肩周りの筋肉をほぐし、リラックス効果を与えます。

5. チェストオープナー(Chest Opener)

肩甲骨を引き寄せて胸を開くエクササイズです。デスクワークで丸まった肩を開放し、肩こりを予防します。

やり方:

  1. 足を肩幅に開き、両手を後ろで組みます。
  2. 胸を前に突き出し、肩甲骨を寄せるように両肘を引きます。
  3. 5秒間キープし、リラックスします。
  4. これを5回繰り返します。

効果:

胸の筋肉を伸ばし、肩甲骨を動かすことで肩周りの血行を促進します。

3. ピラティスを続けるためのコツ

ピラティスを継続するためには、いくつかのポイントを意識しましょう。

1. 毎日少しずつ行う

肩こりを解消するためには、毎日の積み重ねが大切です。

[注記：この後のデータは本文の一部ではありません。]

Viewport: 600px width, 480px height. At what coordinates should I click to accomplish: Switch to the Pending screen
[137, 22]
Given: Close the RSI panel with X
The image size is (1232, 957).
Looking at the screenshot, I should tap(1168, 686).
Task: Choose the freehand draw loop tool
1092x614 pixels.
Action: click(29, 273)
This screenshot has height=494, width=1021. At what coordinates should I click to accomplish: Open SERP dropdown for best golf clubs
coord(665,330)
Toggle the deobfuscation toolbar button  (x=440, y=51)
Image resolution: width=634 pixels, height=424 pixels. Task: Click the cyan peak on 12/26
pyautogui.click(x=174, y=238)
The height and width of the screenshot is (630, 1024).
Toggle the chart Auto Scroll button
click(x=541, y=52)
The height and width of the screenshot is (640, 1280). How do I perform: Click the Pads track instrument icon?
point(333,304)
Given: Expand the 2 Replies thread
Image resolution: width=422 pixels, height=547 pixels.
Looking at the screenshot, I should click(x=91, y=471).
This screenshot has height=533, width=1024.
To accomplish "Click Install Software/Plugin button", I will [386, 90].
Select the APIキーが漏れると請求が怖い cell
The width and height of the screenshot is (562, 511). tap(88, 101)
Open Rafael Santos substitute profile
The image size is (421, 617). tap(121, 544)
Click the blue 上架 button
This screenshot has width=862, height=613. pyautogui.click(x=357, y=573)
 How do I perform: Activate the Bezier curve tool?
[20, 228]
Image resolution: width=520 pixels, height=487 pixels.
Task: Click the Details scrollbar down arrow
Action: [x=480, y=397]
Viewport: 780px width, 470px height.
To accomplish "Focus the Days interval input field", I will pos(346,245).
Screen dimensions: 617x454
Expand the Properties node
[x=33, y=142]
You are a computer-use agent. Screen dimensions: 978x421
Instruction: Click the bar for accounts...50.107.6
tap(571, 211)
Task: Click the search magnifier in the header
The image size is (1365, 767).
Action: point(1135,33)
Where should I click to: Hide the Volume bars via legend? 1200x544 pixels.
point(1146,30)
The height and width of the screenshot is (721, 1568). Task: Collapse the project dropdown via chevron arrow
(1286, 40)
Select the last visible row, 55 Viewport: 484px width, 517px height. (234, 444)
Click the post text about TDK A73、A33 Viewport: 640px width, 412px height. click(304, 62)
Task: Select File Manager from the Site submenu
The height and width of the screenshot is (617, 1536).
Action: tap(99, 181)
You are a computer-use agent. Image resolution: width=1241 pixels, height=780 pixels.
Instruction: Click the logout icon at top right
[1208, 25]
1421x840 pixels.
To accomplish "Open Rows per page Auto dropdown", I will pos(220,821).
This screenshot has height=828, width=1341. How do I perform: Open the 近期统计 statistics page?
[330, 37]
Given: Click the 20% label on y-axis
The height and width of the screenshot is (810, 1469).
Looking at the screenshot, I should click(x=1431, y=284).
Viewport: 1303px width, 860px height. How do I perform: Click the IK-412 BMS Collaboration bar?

1日5分でも続けることで、肩こりの予防や解消に役立ちます。

2. リラックスした環境で行う

リラックスした環境でエクササイズを行うと、より効果的に肩のこわばりをほぐすことができます。静かな空間や音楽を流して行うと、心地よく続けやすいです。

3. 正しいフォームを意識する

正しいフォームでエクササイズを行うことが、効果を最大限に引き出すポイントです。無理せず、体に合わせてフォームを確認しながら行いましょう。

4. まとめ

デスクワークが多いと肩こりに悩まされることが多いですが、ピラティスのエクササイズを取り入れることで、肩周りの筋肉をほぐし、肩こりを解消することができます。毎日少しずつピラティスを実践することで、肩こりを予防し、快適な日常を送ることができるでしょう。

ぜひ、紹介したエクササイズを取り入れて、肩こりのない健康な体を手に入れてください!